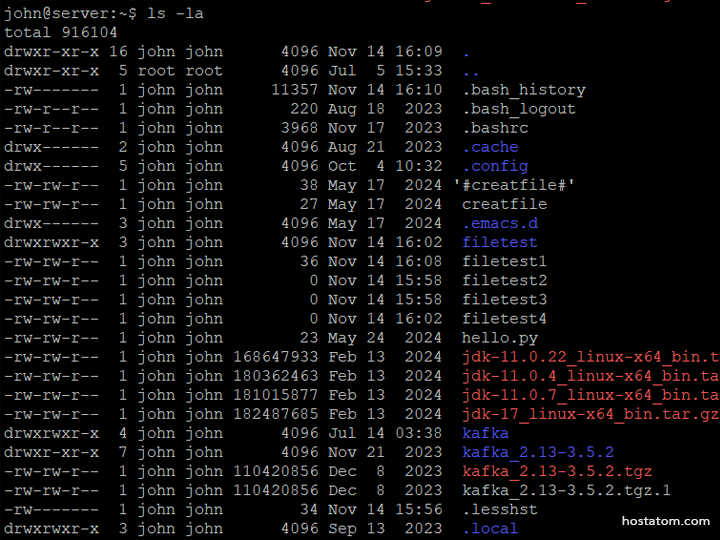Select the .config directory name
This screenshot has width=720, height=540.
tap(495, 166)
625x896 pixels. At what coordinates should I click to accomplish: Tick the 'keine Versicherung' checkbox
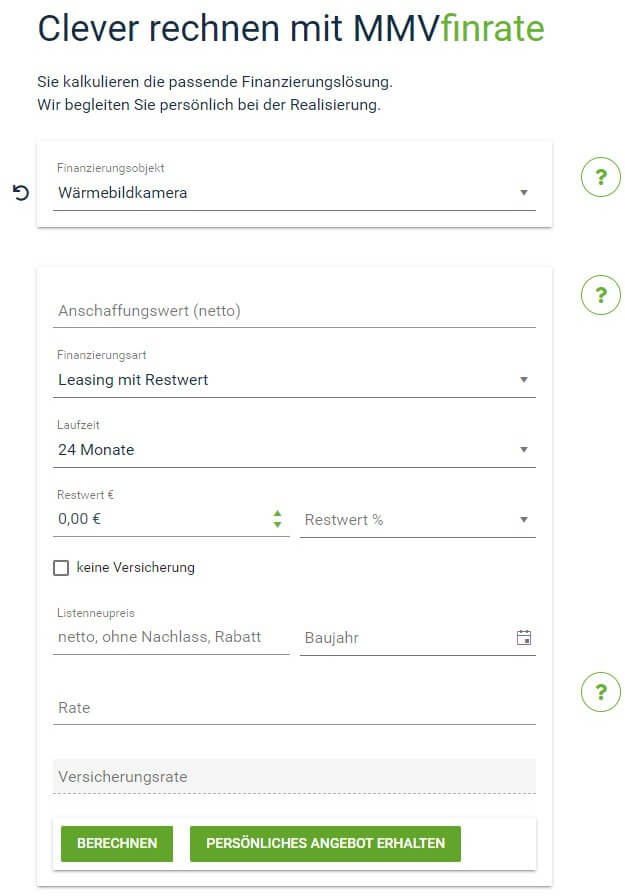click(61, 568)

========================

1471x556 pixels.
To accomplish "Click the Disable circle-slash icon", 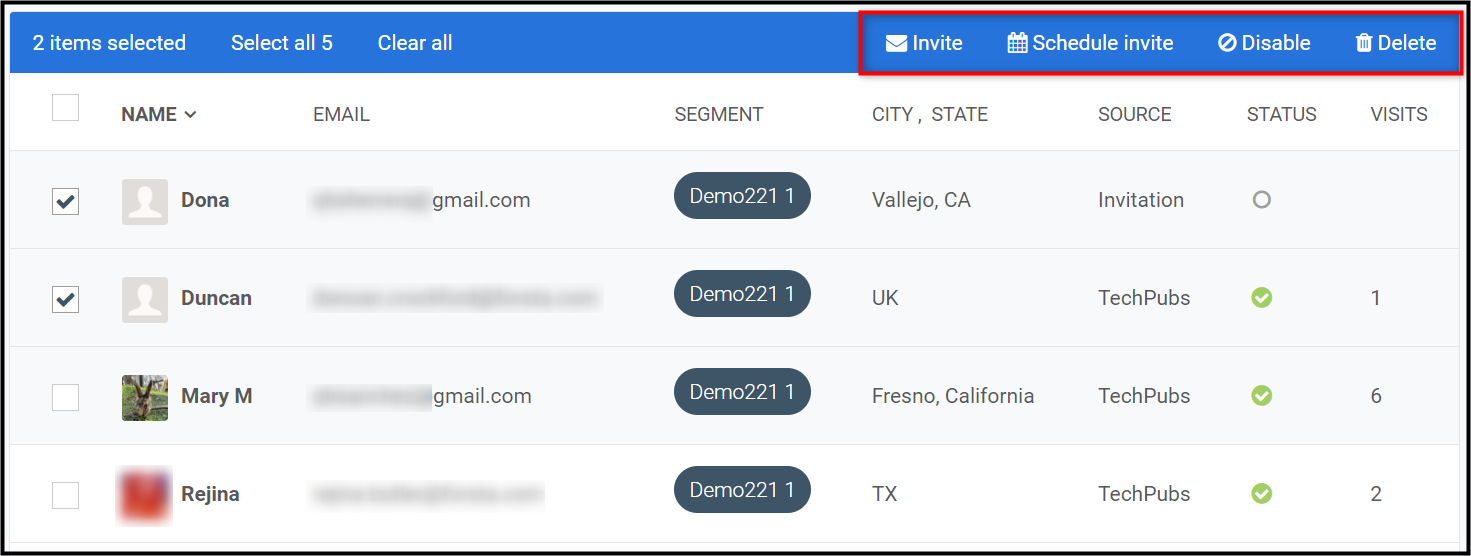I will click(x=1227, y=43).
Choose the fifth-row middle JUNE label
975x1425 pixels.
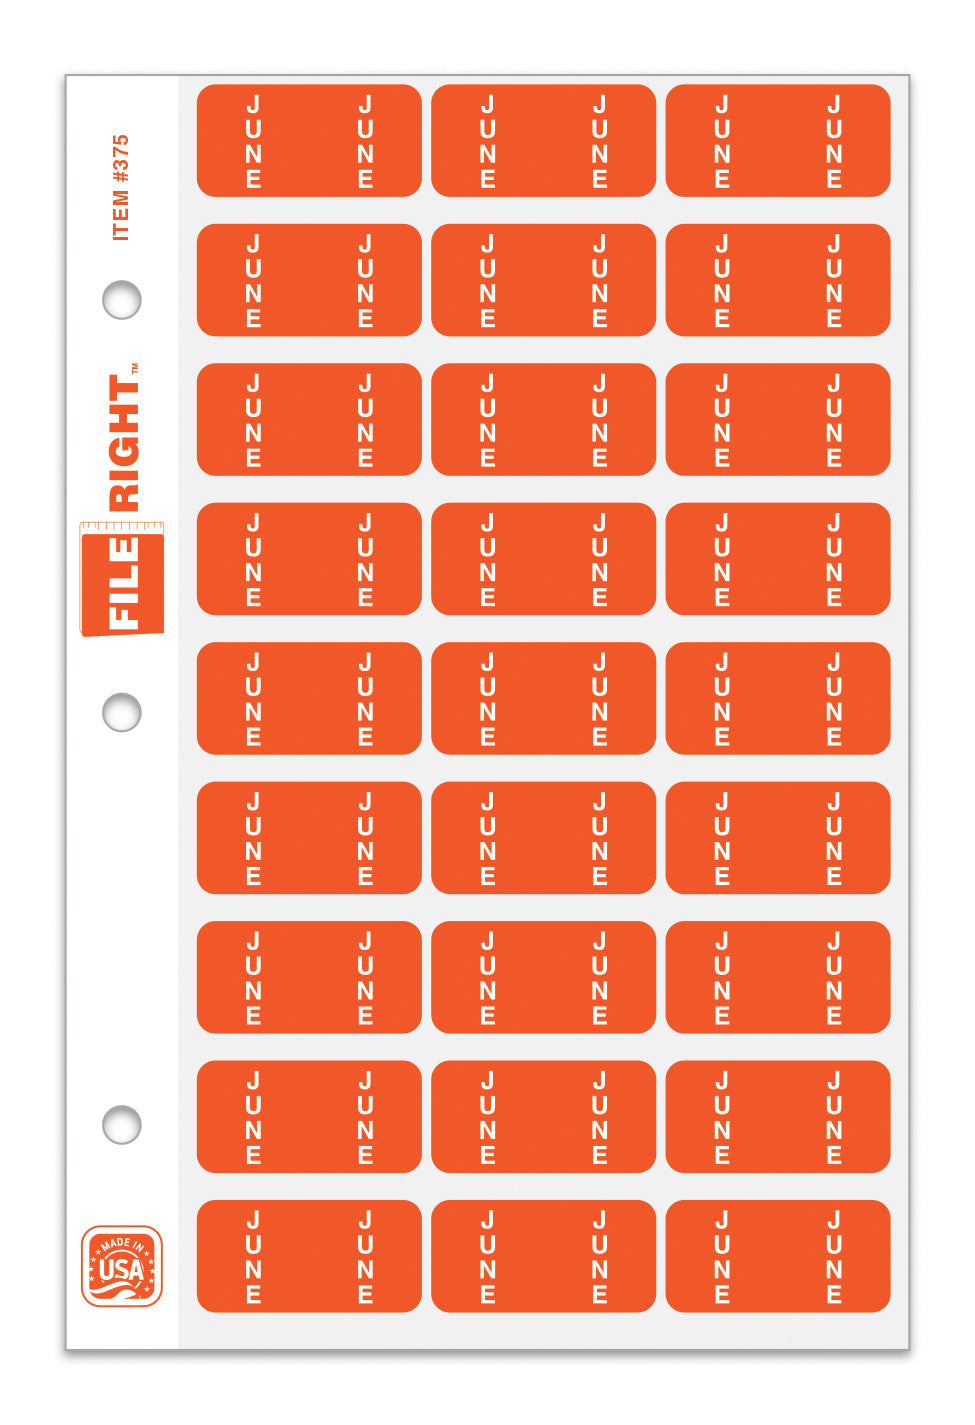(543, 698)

========================

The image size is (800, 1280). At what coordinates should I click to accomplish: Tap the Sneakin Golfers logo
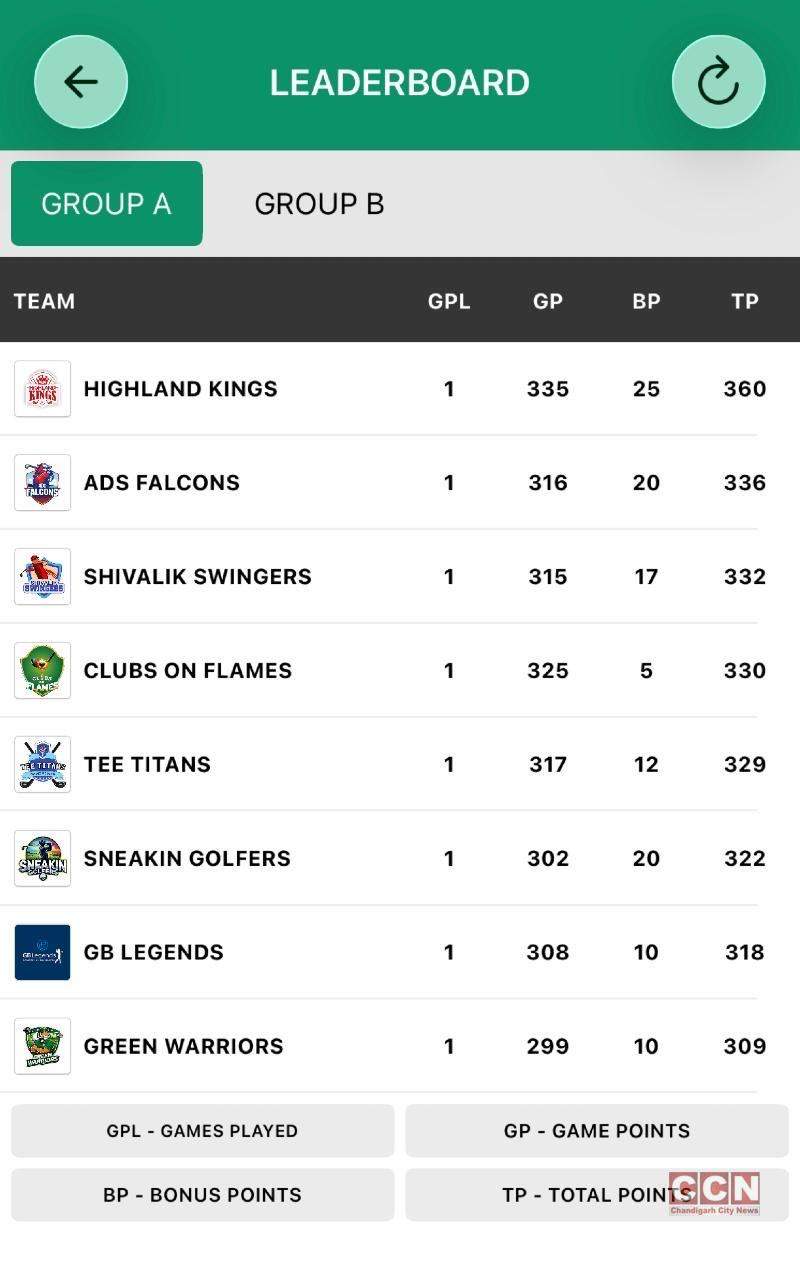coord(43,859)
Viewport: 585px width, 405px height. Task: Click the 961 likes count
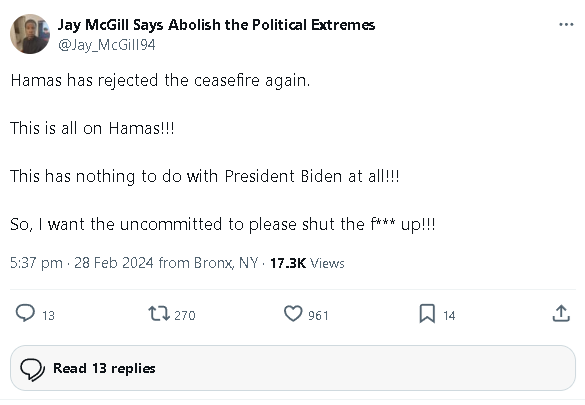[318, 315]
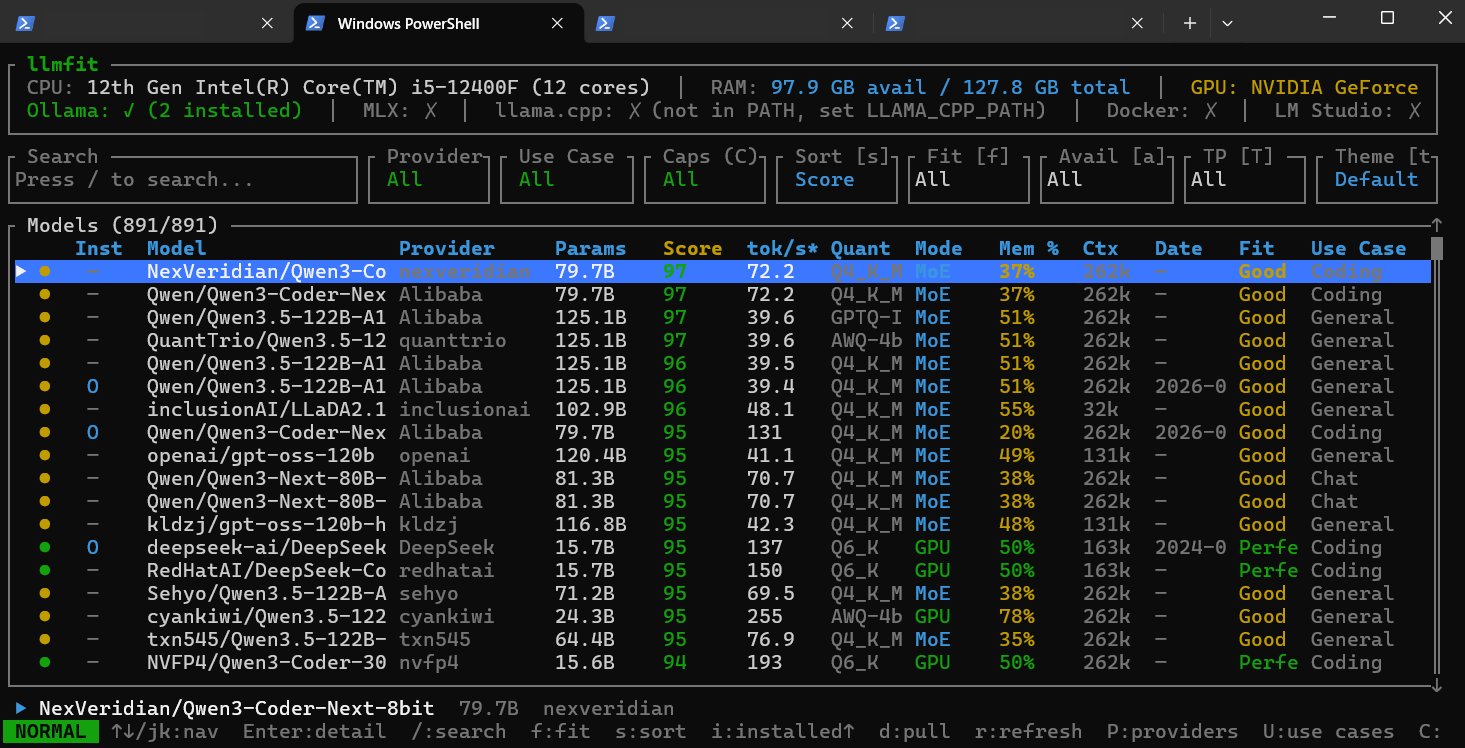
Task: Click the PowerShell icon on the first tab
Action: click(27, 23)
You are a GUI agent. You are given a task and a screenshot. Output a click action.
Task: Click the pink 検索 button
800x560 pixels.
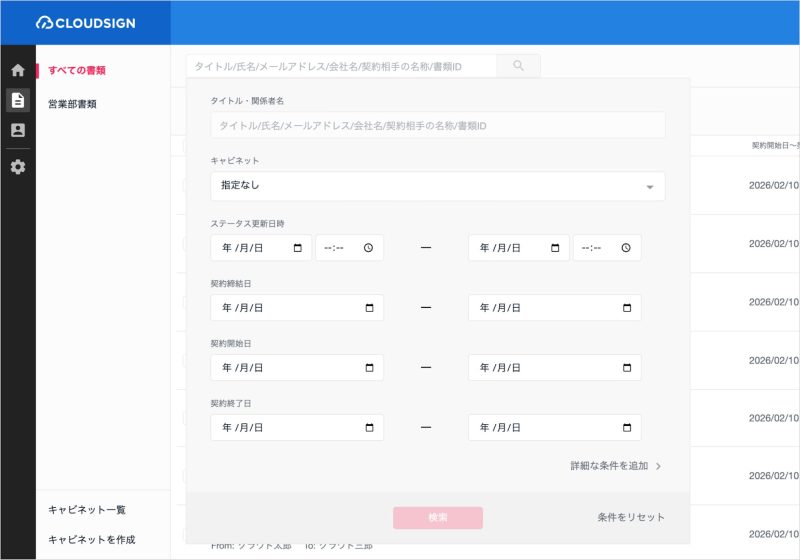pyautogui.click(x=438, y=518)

========================

WORK ITEM:
Above are some entries. Restate word for word the lines from the one holding "The image size" through the one holding "Task: Click the pink 検索 button", but not the pictures.

RESULT OF THIS TASK:
The image size is (800, 1280). At what coordinates should I click to accomplish: Tap the Sneakin Golfers logo
coord(43,859)
Viewport: 585px width, 405px height. Task: Click the 961 likes count
[318, 315]
Task: Click the PowerShell icon on the first tab
Action: click(27, 23)
You are a GUI agent. You are given a task and a screenshot. Output a click action.
Task: Click the pink 検索 button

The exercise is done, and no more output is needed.